▶ **Document text**
++++++++
Details on the thermotolerant yeast research

Lead researcher Jens Nielsen, a professor of systems biology at Chalmers, noted that one basic mutation was all that was needed for yeast to become thermotolerant. Nielson continued to explain that normal yeast cells have ergosterol in their cell membranes. The mutation that provides for a thermotolerant strain of yeast substitutes fecosterol – a more “bent” molecule — for this ergosterol.

New thermotolerant yeast is a “natural mutation”

Instead of using one of the direct gene modification techniques often used today, the researchers decoded to use time-tested adaptive laboratory evolution. So they just cultivated a number of batches of yeast at 40 degrees Celsius over a three-month period. After 300 generations, more yeast began to survive and within a few more generations the cultivations were thriving.

It turned out all batches of the new thermotolerant yeast had mutations in the ERG3 gene that replaced  ergosterol with fecosterol. The fecosterol increased cell membrane stability, allowing the yeast to survive at higher temperatures. Moreover, the study also established that the thermotolerant trait was passed on to future generations.
++++++++
(Stored records)

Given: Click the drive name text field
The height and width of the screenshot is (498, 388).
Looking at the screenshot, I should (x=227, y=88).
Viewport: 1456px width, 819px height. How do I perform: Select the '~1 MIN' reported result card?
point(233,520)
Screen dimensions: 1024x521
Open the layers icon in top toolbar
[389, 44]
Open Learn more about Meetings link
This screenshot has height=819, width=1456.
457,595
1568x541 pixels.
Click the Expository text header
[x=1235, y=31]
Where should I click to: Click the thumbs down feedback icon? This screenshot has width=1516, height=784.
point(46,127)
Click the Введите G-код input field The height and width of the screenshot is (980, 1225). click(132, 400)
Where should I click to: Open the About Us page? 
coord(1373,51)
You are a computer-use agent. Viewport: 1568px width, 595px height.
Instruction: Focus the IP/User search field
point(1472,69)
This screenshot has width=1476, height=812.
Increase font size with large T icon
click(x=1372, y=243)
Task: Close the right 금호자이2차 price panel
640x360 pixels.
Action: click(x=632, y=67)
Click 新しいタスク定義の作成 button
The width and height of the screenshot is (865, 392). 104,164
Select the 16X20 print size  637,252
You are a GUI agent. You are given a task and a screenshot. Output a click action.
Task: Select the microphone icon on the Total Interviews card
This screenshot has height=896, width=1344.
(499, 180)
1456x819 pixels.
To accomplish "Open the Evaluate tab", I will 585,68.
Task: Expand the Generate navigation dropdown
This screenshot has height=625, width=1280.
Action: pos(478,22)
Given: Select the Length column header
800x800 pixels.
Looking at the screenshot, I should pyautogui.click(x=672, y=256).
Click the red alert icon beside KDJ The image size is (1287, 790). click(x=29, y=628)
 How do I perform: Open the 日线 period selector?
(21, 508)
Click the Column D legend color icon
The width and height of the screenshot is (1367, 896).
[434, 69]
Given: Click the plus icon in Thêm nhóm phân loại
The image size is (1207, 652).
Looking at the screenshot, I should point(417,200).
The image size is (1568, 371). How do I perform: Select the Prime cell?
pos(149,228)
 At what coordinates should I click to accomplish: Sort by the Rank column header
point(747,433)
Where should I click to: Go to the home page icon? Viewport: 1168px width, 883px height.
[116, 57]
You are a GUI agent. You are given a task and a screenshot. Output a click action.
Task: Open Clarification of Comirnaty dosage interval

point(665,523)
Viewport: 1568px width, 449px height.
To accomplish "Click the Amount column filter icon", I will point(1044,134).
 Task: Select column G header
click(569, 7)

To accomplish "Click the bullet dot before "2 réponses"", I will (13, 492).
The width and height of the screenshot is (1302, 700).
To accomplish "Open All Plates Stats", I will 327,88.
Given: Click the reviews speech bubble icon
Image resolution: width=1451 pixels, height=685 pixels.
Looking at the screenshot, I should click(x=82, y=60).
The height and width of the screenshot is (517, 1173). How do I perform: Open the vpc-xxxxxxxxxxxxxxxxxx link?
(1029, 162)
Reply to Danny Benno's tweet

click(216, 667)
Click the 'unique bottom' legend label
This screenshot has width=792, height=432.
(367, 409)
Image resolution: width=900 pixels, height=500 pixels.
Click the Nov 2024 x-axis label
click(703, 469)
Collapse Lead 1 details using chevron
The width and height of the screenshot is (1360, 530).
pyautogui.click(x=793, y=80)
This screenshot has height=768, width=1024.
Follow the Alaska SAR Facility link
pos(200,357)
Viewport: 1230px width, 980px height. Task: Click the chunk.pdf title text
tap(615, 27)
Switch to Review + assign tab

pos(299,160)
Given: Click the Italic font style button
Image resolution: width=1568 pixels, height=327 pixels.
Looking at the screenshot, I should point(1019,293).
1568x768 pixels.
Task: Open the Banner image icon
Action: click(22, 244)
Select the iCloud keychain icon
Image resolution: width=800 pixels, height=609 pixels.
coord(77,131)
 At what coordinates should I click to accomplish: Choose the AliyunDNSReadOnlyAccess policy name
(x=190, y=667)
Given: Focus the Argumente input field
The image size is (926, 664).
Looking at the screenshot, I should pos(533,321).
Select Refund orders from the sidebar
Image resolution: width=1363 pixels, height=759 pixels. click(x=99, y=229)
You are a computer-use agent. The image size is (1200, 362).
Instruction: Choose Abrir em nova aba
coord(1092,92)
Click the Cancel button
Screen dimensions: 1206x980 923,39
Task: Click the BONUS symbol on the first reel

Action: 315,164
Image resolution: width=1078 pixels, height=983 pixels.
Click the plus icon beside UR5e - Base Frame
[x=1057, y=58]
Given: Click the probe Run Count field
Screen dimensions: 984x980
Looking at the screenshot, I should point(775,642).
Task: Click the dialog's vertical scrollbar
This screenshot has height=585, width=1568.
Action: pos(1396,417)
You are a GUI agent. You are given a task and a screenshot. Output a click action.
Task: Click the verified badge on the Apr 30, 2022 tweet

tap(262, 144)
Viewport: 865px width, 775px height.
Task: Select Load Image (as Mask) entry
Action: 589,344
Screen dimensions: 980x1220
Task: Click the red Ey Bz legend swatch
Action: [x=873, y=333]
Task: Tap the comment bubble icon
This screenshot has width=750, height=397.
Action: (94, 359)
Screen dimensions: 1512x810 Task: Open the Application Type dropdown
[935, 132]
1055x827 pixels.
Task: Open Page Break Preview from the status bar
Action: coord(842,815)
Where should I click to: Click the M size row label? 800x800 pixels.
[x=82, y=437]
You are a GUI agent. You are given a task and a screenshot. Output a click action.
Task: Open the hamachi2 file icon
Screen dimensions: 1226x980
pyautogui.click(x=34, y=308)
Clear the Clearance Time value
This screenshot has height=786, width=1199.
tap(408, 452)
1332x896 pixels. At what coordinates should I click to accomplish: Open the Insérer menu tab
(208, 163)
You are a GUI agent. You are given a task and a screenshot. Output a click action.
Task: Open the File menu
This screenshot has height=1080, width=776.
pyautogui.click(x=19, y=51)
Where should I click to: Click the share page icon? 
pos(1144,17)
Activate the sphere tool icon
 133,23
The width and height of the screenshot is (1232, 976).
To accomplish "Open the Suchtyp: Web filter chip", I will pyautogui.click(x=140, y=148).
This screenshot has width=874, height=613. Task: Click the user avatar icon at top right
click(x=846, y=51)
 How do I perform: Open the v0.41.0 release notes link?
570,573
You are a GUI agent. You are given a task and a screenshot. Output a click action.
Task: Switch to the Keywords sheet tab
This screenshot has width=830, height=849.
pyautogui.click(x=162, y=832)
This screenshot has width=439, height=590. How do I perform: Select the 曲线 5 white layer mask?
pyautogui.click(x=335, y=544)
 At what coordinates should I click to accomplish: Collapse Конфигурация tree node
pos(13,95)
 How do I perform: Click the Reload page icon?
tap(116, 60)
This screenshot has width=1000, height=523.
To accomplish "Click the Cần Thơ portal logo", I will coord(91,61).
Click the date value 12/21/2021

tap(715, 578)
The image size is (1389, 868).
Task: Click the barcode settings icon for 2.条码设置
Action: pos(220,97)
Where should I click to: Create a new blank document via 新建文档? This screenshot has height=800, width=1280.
++++++++
▶ **Your objective**
Reproduce the passage on thermotolerant yeast from "Instead of using" to "cultivations were thriving.".

▶ **Output of the task**
Instead of using one of the direct gene modification techniques often used today, the researchers decoded to use time-tested adaptive laboratory evolution. So they just cultivated a number of batches of yeast at 40 degrees Celsius over a three-month period. After 300 generations, more yeast began to survive and within a few more generations the cultivations were thriving.